Flanked by leaders of some of Utah's biggest tech companies, the governor announced a new push by Silicon Slopes to expand testing for novel coronavirus. TestUtah.com, a website pushed by Silicon Slopes, allows for people to go online and fill out a questionnaire to see if they should go get a test. It even gives them a QR code and an appointment slot.
In addition, Silicon Slopes is opening up two more testing sites -- one in Orem and another in Provo.
"We think we can get ahead of this and not just flatten the curve, we think we can crush the curve," said Dave Elkington, the founder of InsideSales.com.
The initiative is ambitious. Tech company CEOs appeared excited to discuss how they've "open sourced" supply chains for testing supplies and created a website they believe can gather data about people and ultimately pinpoint "hotspots" for the virus.
"This is a startup. It’s young. The early results are incredible," said Ryan Smith, the CEO of Qualtrics.
Even state officials seemed hopeful of the results.
"We’re building capacity so we don’t have to live our lives in shelter all the time," Lt. Governor Spencer Cox, who heads the state's COVID-19 Task Force, said. "So we can find the people they’ve come in contact with, even if they don’t have symptoms so we will eventually be able to test all of them."
Testing has been a critical issue for the state. Utah has partnered with Intermountain Healthcare, ARUP and University of Utah Health for COVID-19 test sites. It has increased in recent weeks, giving Utah increasingly good data about who has the virus and helping pinpoint where they contracted it.
On Thursday, the Utah Department of Health announced that 1,074 people have tested positive for COVID-19. There have been 21,065 tests administered and 100 people hospitalized. So far, seven people have died from it.
Silicon Slopes said data collected from the TestUtah.com website would be shared with the Centers for Disease Control and Prevention and the Utah Department of Health. The tech companies, who thrive on data, promised to delete it all when the crisis was over.
"We’re going to be very transparent. No tech company is going to make any money off of this," said Clint Betts, the CEO of Silicon Slopes Commons, the group representing the tech companies.
Pressed about the scientific soundness of the initiative, Kristen Cox, the director of the Governor's Office of Management and Budget conceded they were breaking some new ground.
"We are not medical experts.

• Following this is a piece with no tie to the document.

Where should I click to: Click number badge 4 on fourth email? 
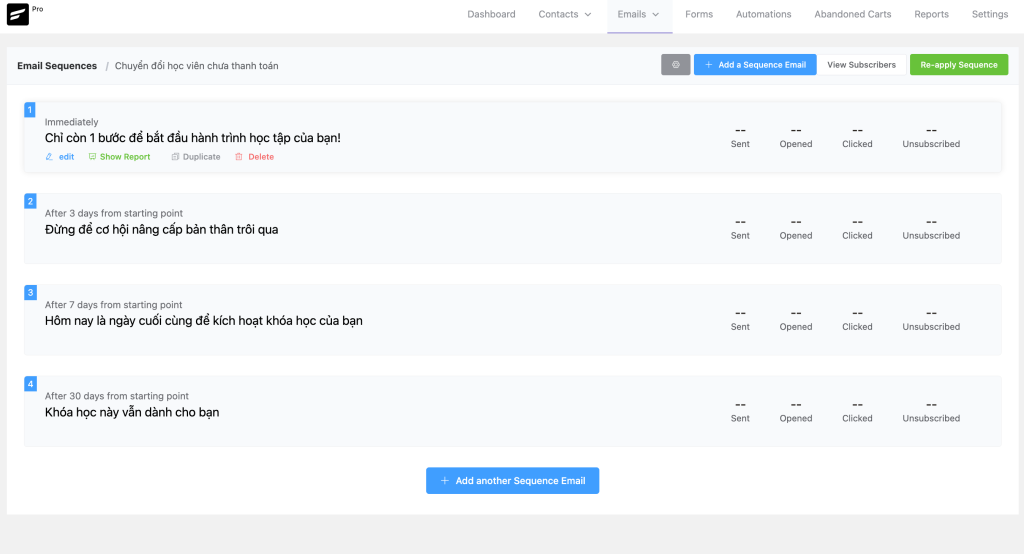(x=30, y=384)
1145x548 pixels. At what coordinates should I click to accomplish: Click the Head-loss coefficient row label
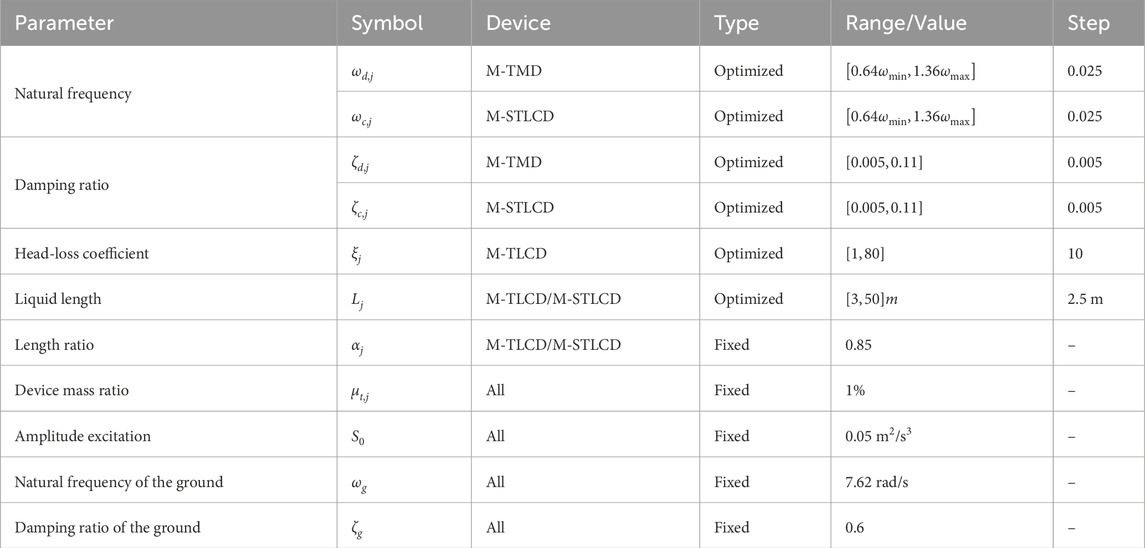82,254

So when it comes to testing protocol, who gets in first, what are their risk levels, how do you triage, that has been developed by experts at the department of health," she said.
The state epidemiologist told reporters on Thursday that she still recommended only those who are showing symptoms of COVID-19 go get tested right now. But Dr. Angela Dunn said more data is good for the Utah Department of Health to know the scale of the pandemic in the state.
"We know that a huge part of solving this pandemic in Utah is to identify people with COVID-19. So any initiative that allows us to identify more positive COVID-19 cases, allows us to do better public initiatives," Dr. Dunn said.